Princess Consort of Zeta
- Tenure: 1407–1412
- Predecessor: Jelena Lazarević
- Successor: Boglia Zaharia
- Spouses: Balsha III ​ ​(m. 1407; ann. 1412)​
- Issue: Jelena Balsha
- House: Thopia
- Father: Niketa Thopia
- Mother: Daughter of Komnen Arianiti or Daughter of Maurizio Bua Sgouros

= Mara Thopia =

Albanian Princess

Mara Thopia (Mara Topia), was a member of the Albanian Thopia family and the daughter of Niketa Thopia, the Lord of Krujë.

==Life==
Mara was the daughter of Niketa Thopia. The identity of Mara's mother is disputed. According to Shuteriqi, she was the daughter of Komnen Arianiti. Meanwhile, Karl Hopf suggests that Niketa Thopia married the daughter of Maurizio Bua Sgouros.
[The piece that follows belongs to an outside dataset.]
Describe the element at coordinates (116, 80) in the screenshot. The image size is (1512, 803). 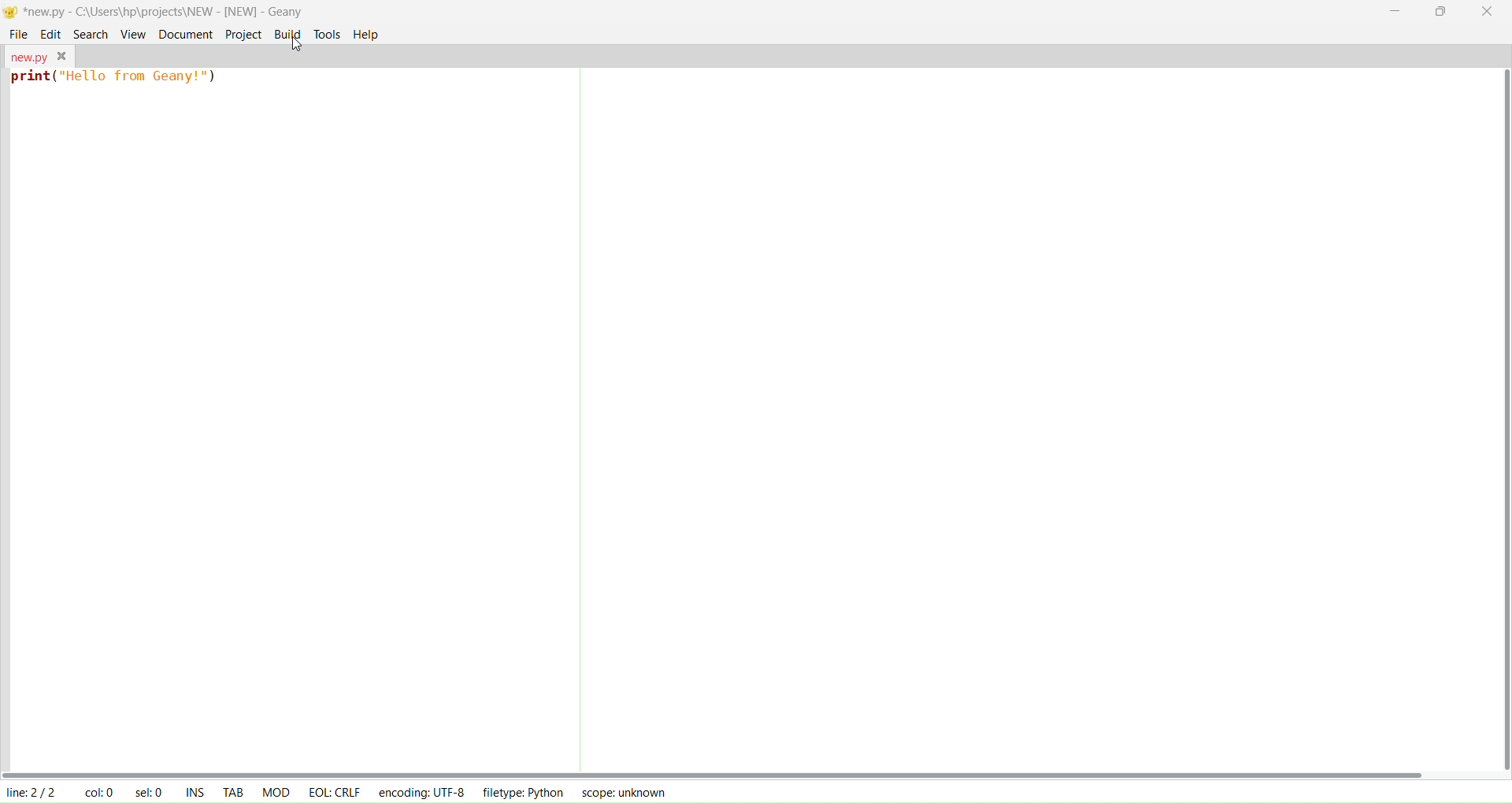
I see `Print ("Hello from Granny!")` at that location.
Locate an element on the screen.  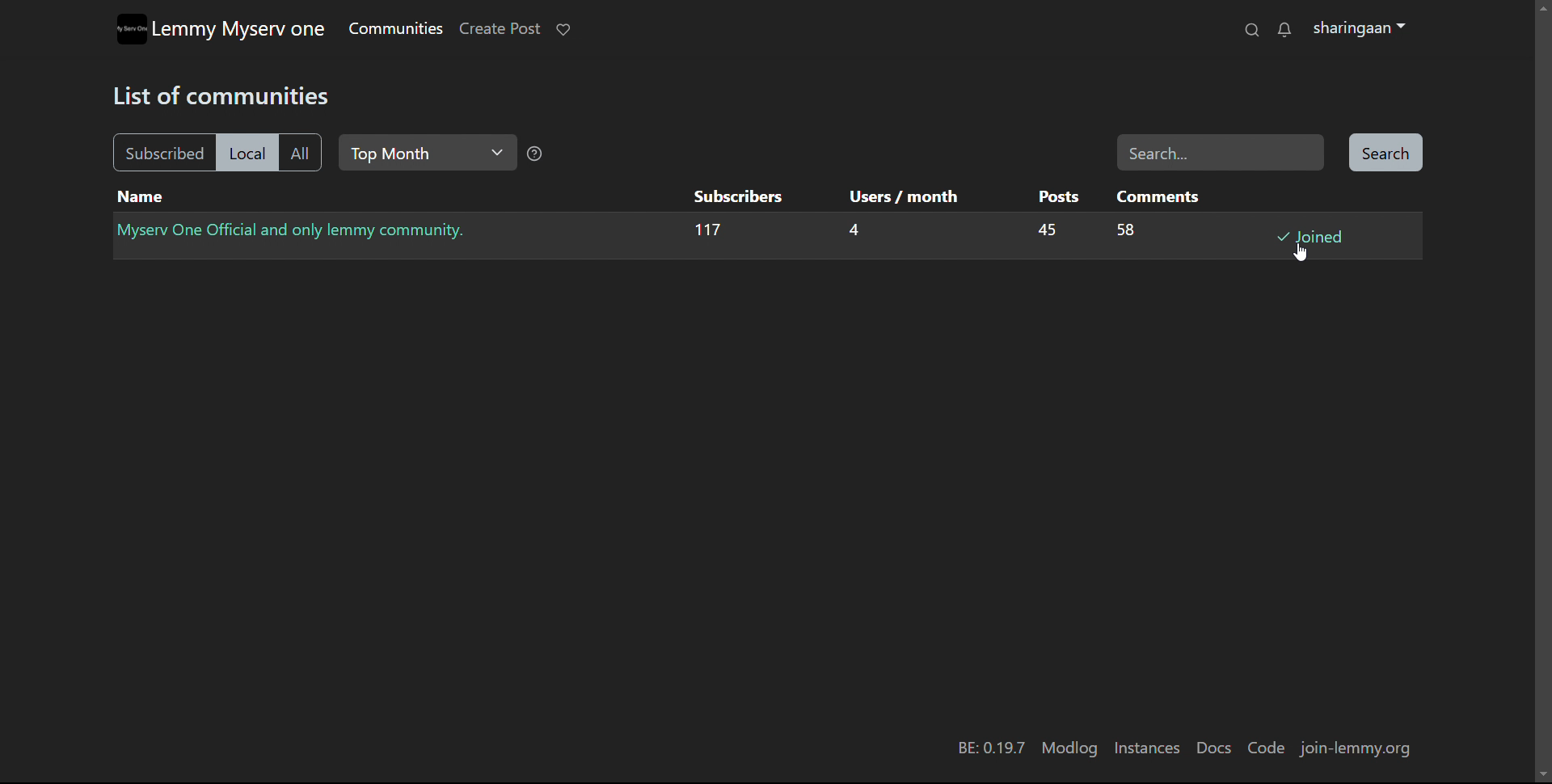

Much isn't known about her early life. Mara married Balsha III in 1407. They had one daughter Jelena Balsha who was named after Balshas mother. Mara's father and her husband allied to drive out the Venetians. It is unknown when Balsha III divorced Mara but he was remarried to Boglia Zaharia by late 1412 or the beginning of 1413. Mara Thopia is also the Grandmother of Catherine of Bosnia. Who was the Queen of the Kingdom of Bosnia.